Episode 24

by Gabriella Ekens,

GARO THE ANIMATION's ending was both very conventional and satisfying. It went through all of the motions of an epic fantasy finale. Mendoza combined with Anima to achieve his invincible final form, León joined the Garo and Zoro armors to reach his own, and our heroes defeat Mendoza by trapping him in the depths of Makai. Everyone almost dies, the main character beats up the bad guy in an aerial dogfight, and it all ends with a return to normalcy.

Looks like Germán is dead for real. León's inheritance of the Zoro armor clinches this, as does Sex Dad guiding his son as a spirit throughout the final battle. Fortunately, he impregnated Ximena before leaving, so the Silver Armor will still have its own, unique owner. Ema goes off on another journey, suggesting that she'll return when León has grown up a bit. Alfonso continues to serve as Valiante's compassionate and enterprising ruler. León vows to maintain his parents' legacies by serving as mankind's protector. That's the end… for now.

I'm not convinced that the characters are entirely wrapped up yet. There's still the question of the second season. People have been guessing at what that'll be for months.
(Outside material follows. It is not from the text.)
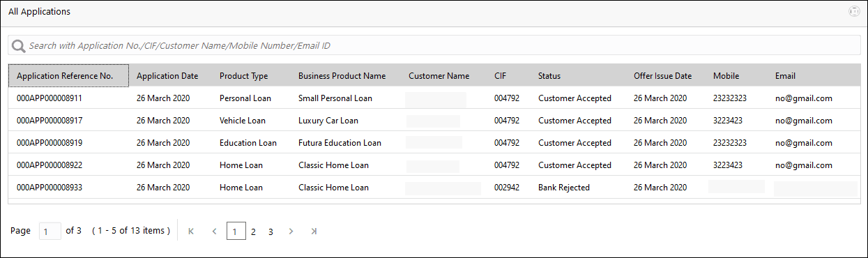Jump to last page arrow icon
Viewport: 868px width, 258px height.
click(314, 231)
It's not going to be an entirely new story, although I doubt they'll keep going with the Mendoza quest. My guess is that there'll be a timeskip to a point when Ximena's child is no longer a fetus - he'll probably be León's trainee by then, already in possession of the Silver Armor. While León's parental baggage has mostly been dealt with, I don't think that he's entirely at terms with Lara's death. I'm glad that they didn't compromise Ema's character to force her into some sort of romantic culmination with León at this point. Although they clearly care about each other (she did nearly kill herself to drag him out of hell), León is still too immature to be a real romantic prospect for her. Maybe in a couple of years? At this point, their physical relationship consisted of two people using each other. Overall, Ema remains one of the better female characters I've seen in a male-led show. She doesn't fit into one of the roles slotted for women playing against men, and the show never compromises her identity.

Speaking of women, Anna makes her long-awaited reappearance as the force that clinches León's victory. It happens as a reversal of what Mendoza subjected León to during the mid-season conclusion. There, the Makai Alchemist drove León berserk with a hideous caricature of his mother. León spent much of the series' latter half atoning for his actions while in this state. Here, Anna emerges from León to confine Mendoza as a force of love. It turns out that the spell she cast on León at birth wasn't based on vengeance but rather protection. She manifests as a fire to sear at Mendoza's immortal flesh for all eternity, paralyzing him. It's a clever way to get rid of an invincible foe – they don't cop out and make the Garo/Zoro armor somehow capable of nullifying his regenerative powers. Mendoza's final form is pretty cool. I like how achieving immortality makes him really tranquil, almost lackadaisical about destroying the world. León keeps slicing him up like a tomato.

Overall, GARO THE ANIMATION's biggest issue was its unevenness. It's never a bad show, it's just that its low points are mediocre while its high points are truly great. There's also not much of a middle ground between these two poles. It ranges in quality from the confusing werewolf episode to the excellent Ema/Luciano confrontation. GARO starts out slow, drags in its teens, and decides to rest on its characterization to have an action-packed finale. At the same time, its highs feature cohesive theming, strong (and even slightly daring) character work, and gorgeous visuals. You can tell that the people behind GARO gave it their all. There's just a lot of artistry and give-a-damn. GARO reminds me most of Gurren Lagann or Kill la Kill – shows where the rote story served as a canvas for a bunch of talented visual artists to express themselves in whichever way pleased them – made into mainstream adult entertainment rather than niche otaku products. (Interestingly, GARO has the same narrative outline as both of this shows.) While it doesn't end up on my list of all-time favorites, GARO is a good time that displays a remarkable amount of artistry and hits far more than it misses.

Grade: B+

GARO THE ANIMATION is currently streaming on Funimation.